5月24日,月亮從御花園邊的合歡樹林邊上升起來了,放出冷冷的光輝,照得整個皇城分外雪亮。
月光是那么明亮,把大地照得一片雪青,宮廷里的樹木、宮殿,都像鍍上了一層水銀似的
萬點繁星如同撒在天幕上的顆顆夜明珠,閃爍著燦燦銀輝
整個皇宮都被月色浸成了夢幻般的銀灰色。
在這五月的天氣,這皎潔而清涼的月華,打在人身上,居然使人感到寒冷。
月光是詩人心中的相思。她情緒如練,長短不絕;她忽痛忽悲,欲歌欲涕。
此刻,那些描寫月光的詩歌,在朱高熾的心中,即使是甜蜜的詩歌,都有一絲銘心的苦澀……
此時,那幾個美人,見皇帝今晚興致不高,對月凝望,有點郁郁寡歡的樣子,便忍不住撒嬌道:
“皇上,瞧你,一晚上就知道看月亮,就連我們姐妹三,都不正眼看一眼,讓我看一看,那月亮里到底有什么?哦,莫非,皇上看上了那月亮里的美人嫦娥仙子?”
“你們哪里知道!”朱高熾隨手攬過那個最酷似韓妍兒的美人,認真的說道:
“世上的萬物都是上帝的造化,都很和詣,而月卻不同,月有自己的性格,有陰晴圓缺,月的神韻風采就在這里體現出來了。月何必要爭奪輝煌呢?她的目的就是讓黑夜不再可怕,給人們送去一片暖意,一片光明罷了!可是,又有誰知道,這月亮的心里,有沒有光明呢?”
“皇上,什么光明啊,黑暗啊,依我看,皇上就是喜歡那月亮里的嫦娥仙子,姐妹們,不如今晚,我們來個化裝舞會,把自己打扮成嫦娥仙子,看誰最像皇上心中的嫦娥仙子,好不好?”
那個酷似韓妍兒的美人一聲嬌呼,白妍兒,李妍兒連忙成群結隊去內殿裝扮了。
朱高熾看了看那幾個如花似玉雀躍而去的美人的背影,這是他第一次覺得她們有些煞風景。
如此美麗的月亮,卻沒有一個如月華一樣美麗的解語花,相稱。真是遺憾!
“這幾個姑娘,美則美矣,然而那眼睛里,終究是缺少了靈氣!”
仁宗皇帝朱高熾在心里嘆息道。
“啊,我心中的解語花,也許早已屬于那死去的韓淑妃吧。啊,妍兒,她們終究不過是一些替身。只有你,才是我心頭永遠的朱砂痣,眉間尺啊!”

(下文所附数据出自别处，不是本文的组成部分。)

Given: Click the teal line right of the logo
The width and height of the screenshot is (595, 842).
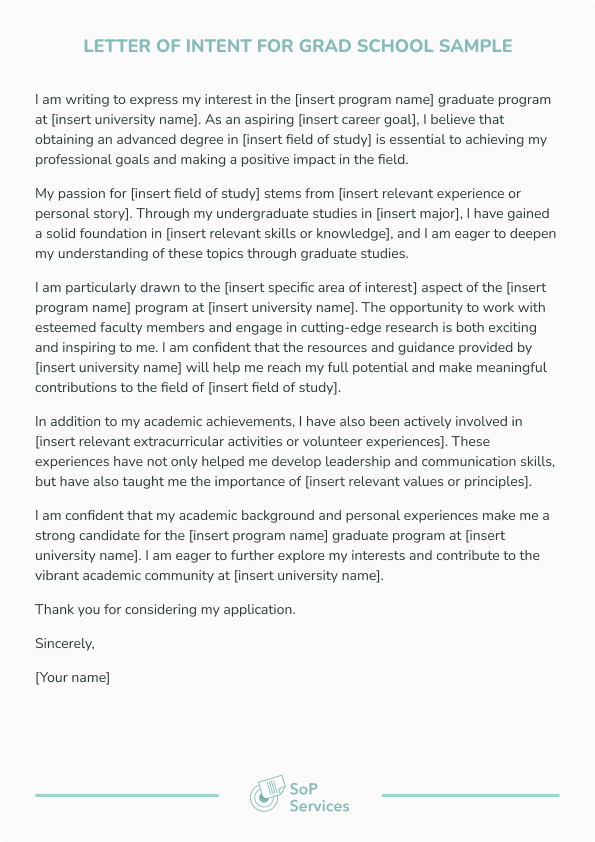Looking at the screenshot, I should (x=470, y=795).
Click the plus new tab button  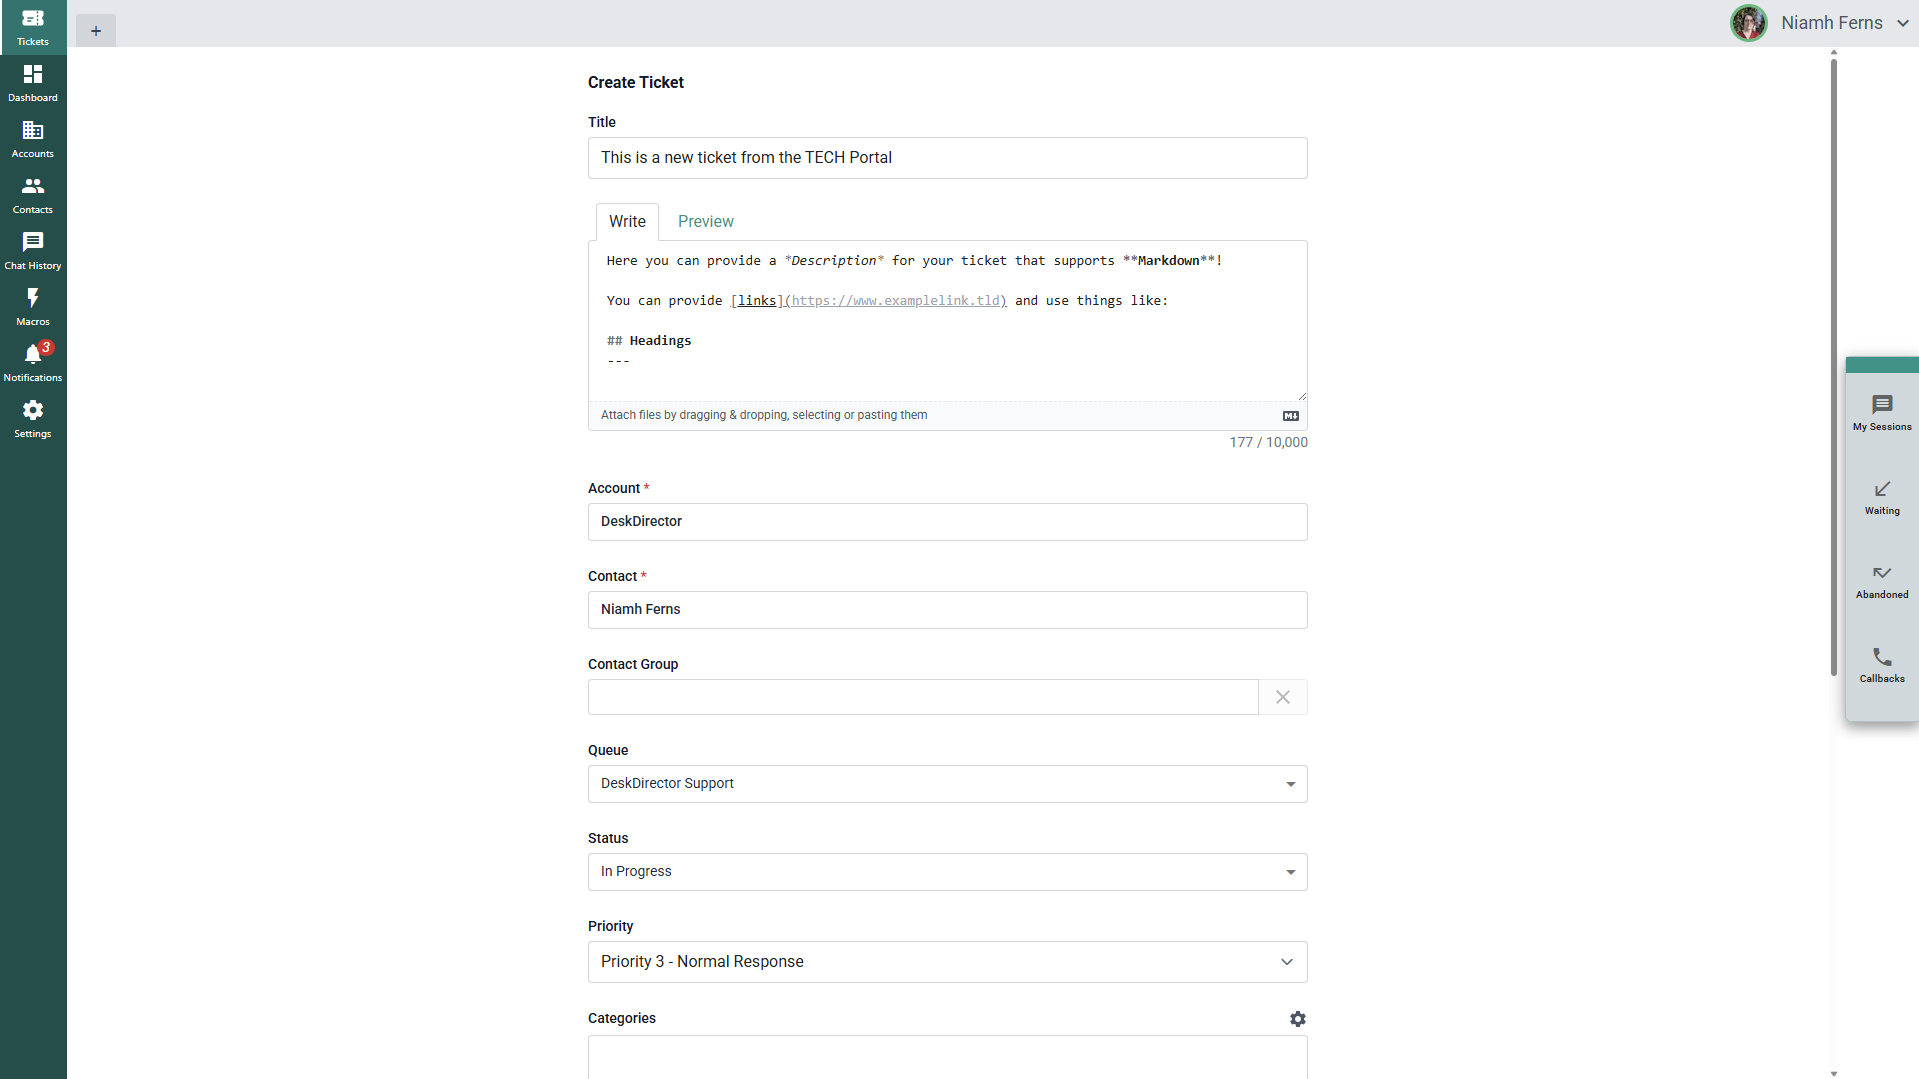(96, 31)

朱高熾再次凝望著那夜空中皎潔的明月,忽然覺得,月亮里有個人影在婆娑。那不就是久違的韓妍兒么?
“啊,妍兒,今夜月圓,心中所有的怨恨、疲倦,都會屈服于這圣潔的月光,我盼望夢中與你心跡的相會,期盼你微涼的指尖撫摸我干澀的面龐,讓我再一次相信愛情的真諦。”
此時,朱高熾忽然覺得:今夜皎潔的夜光,隱藏著一絲憂愁的思緒,可見今晚的月光不是那么明亮,難怪有黯光入我室!
看著窗外的月色是這樣的柔和,思念卻是如此的沉重,淡淡的,靜靜的。
韓妍兒那清麗無比的面龐在朱高熾的腦海里像洪水般席卷而來,仿佛她的氣息還在身邊,不曾離去。
“啊,妍兒,常常幻想你還在身邊,假裝那美好的時光我們不曾揮手告別,但我們終就逃不過命運的齒輪,愛被埋葬在現實中。現在,只留下我孤獨的在人世間,醉生夢死。”
朱高熾望著月影里的韓妍兒,含淚說道。
突然,月亮像一個含羞的少女,一會兒躲進云間,一會兒又撩開面紗,露出嬌容。
一片云朵掩住了月兒那秀麗的面容,月兒把清輝從云朵的周邊映射出來,仿佛在四周鑲成了一個燦爛的光環,光環托著云朵從月亮那秀美的面龐上輕輕拂過。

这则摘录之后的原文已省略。